Chair McCollum Statement at United States Africa Command Hearing (CLOSED)
Congresswoman Betty McCollum (D-MN), Chair of the Defense Subcommittee, delivered the following remarks at the Subcommittee's hearing on the United States Africa Command (CLOSED):
Today, we will receive testimony today from our witness, AFRICOM Commander Stephen Townsend.
General, welcome back to the Subcommittee and we look forward to your testimony.
The Biden administration has released their new National Defense Strategy which continues to emphasize competition between great powers, with a particular emphasis on China.
But we also know that Chinese diplomatic, economic, and military activities are not contained to the Pacific theater.
Over the past two decades, China has significantly deepened its reach in Africa.
They have fostered extensive diplomatic engagement through 52 embassies, more than the United States has on the continent.
They have financed large infrastructure projects in Africa, made significant investments in African rare earth material extraction, and they have opened a military base in Djibouti.
In the midst of war returning to Europe after so many decades, we must also be wary of Russia’s increased presence elsewhere in the world.
And Africa is no stranger to Russian activities.
Russia is heavily invested in the African oil and gas industry, and they are ramping up trade with African nations as U.S. and European sanctions impact their economy.

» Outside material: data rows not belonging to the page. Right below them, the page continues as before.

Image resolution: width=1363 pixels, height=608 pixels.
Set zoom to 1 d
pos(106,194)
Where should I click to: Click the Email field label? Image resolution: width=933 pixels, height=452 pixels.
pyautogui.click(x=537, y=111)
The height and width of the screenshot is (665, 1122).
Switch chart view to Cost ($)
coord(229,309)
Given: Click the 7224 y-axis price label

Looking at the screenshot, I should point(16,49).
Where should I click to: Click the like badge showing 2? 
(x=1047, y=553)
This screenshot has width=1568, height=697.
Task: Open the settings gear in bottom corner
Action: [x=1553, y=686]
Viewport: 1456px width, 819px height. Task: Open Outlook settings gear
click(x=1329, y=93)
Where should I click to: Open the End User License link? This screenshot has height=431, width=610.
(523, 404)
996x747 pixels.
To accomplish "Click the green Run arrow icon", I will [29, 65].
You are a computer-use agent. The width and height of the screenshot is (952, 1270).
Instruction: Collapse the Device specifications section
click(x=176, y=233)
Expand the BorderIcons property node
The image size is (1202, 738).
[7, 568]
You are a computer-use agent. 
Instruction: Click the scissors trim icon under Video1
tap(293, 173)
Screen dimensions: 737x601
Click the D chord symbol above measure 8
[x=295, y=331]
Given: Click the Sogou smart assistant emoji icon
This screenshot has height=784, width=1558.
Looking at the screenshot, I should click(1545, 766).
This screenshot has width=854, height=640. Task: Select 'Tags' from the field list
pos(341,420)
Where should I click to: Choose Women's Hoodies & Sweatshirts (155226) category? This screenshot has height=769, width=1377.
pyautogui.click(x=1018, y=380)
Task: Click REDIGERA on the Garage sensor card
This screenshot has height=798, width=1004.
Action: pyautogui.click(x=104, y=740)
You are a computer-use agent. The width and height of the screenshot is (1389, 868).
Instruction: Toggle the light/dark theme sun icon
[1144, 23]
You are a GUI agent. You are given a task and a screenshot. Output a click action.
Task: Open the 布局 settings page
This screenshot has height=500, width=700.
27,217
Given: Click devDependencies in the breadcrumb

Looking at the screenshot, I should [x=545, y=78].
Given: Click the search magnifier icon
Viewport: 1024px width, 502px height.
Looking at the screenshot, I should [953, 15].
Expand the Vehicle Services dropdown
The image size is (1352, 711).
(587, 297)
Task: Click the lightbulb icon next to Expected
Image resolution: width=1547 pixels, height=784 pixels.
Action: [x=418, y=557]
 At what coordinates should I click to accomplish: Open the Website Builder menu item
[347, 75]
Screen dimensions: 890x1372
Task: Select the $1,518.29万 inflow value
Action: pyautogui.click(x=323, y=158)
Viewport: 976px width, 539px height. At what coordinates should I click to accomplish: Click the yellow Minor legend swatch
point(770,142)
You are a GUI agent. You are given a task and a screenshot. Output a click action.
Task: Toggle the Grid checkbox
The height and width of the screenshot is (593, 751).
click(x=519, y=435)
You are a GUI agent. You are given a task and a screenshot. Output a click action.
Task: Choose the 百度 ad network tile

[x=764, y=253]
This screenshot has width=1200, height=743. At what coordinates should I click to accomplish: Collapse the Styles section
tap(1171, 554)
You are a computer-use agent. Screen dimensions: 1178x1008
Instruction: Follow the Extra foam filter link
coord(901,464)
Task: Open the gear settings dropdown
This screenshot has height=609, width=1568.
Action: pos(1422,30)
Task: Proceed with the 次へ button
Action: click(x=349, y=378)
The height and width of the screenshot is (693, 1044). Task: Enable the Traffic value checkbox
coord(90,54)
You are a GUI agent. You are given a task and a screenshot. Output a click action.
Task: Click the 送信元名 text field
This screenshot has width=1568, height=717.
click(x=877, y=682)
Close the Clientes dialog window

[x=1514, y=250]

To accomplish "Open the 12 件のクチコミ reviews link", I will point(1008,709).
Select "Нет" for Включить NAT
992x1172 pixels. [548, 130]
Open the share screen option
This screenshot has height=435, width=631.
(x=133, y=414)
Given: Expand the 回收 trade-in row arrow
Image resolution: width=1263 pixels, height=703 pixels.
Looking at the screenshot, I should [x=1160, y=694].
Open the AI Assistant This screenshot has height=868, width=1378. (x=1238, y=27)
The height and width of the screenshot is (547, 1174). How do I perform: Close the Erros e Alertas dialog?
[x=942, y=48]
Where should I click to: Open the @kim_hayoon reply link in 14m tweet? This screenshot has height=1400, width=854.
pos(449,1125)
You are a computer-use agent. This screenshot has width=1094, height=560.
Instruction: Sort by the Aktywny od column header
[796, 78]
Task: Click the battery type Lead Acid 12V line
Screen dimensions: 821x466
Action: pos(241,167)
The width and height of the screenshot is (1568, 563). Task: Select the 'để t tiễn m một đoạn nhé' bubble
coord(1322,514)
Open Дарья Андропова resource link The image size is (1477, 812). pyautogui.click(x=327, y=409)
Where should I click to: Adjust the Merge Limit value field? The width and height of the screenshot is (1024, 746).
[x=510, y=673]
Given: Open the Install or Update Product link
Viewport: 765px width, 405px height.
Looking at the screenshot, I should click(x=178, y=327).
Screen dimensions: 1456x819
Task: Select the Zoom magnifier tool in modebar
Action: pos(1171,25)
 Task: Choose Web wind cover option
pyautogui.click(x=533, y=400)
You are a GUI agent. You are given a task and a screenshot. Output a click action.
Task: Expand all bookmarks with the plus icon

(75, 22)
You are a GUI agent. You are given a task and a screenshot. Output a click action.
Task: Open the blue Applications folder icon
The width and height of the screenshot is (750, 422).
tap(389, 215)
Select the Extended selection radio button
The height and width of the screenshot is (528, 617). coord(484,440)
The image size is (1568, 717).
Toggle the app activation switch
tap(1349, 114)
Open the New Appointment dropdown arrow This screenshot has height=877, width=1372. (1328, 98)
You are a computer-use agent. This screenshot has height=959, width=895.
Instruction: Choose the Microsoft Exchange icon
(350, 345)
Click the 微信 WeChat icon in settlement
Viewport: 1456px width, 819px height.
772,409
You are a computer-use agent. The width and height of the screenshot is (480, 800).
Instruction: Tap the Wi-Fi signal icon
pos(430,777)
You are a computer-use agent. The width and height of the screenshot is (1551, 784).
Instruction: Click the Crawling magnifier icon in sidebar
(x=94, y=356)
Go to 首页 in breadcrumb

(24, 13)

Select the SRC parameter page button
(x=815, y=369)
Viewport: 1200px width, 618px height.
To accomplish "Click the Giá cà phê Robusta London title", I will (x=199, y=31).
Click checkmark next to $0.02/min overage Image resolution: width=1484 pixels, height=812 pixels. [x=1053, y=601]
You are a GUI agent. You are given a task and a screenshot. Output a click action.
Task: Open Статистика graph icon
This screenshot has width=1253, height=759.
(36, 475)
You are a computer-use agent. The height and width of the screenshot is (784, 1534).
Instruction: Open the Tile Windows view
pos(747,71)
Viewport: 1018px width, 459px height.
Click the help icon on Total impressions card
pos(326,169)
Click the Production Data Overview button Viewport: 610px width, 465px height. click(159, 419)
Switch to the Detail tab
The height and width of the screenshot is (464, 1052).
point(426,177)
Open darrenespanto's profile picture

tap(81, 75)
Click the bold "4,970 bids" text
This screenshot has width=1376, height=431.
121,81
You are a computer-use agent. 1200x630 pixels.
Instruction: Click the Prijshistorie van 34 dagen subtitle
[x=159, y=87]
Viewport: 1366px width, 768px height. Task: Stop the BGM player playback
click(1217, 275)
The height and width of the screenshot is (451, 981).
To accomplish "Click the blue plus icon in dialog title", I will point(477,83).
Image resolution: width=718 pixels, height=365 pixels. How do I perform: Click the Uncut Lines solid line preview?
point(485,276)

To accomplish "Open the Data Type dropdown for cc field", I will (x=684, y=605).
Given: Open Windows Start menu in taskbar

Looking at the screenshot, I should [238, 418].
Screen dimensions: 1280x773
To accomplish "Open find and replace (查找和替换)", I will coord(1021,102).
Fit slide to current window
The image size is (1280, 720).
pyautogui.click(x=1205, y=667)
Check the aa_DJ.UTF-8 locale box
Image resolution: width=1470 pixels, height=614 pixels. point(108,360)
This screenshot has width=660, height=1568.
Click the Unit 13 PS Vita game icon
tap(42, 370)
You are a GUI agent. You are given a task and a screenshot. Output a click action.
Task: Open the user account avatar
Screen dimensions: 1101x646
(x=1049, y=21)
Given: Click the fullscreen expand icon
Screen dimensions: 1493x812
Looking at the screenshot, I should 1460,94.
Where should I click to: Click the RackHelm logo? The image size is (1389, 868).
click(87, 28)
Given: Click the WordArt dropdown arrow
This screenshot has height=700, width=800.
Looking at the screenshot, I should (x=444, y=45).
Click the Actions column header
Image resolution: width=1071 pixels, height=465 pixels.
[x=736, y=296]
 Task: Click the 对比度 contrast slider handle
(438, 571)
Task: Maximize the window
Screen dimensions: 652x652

Russia is also the top arms dealer in Africa, and Russia funds thousands of private security or mercenary soldiers throughout the region.
Russian mercenaries have deployed to Mali, Libya, Sudan, Mozambique and Madagascar in recent years, and have been a profoundly destabilizing presence.
The United States cannot view China and Russia as though their activities are contained to Europe and Asia.
They will continue to expand their influence in Africa, and we must make sure that the United States is there with a whole of government approach to meet this growing challenge.
We must continue to work with partner agencies like the Department of State and USAID to ensure that our diplomatic, development and economic bridges on the continent are strengthened.
This is particularly true when it comes to our efforts with the African Union to resolve the conflict in Ethiopia, which has led to thousands of deaths and approximately two million refugees.
I have said this before, but I will say it again, we must provide more resources to whole of government activities in Africa, and we must be more engaged on the continent, not less.
General, I know you are prepared to discuss the threats China and Russia pose on the African continent, as well as how we must continue to be mindful of the threats the United States and faces from terrorism and violent extremism.
I hope we can have a robust discussion on these important topics, and we look forward to hearing your testimony.
But first, I would like to recognize our ranking member, Mr. Calvert, for his opening comments.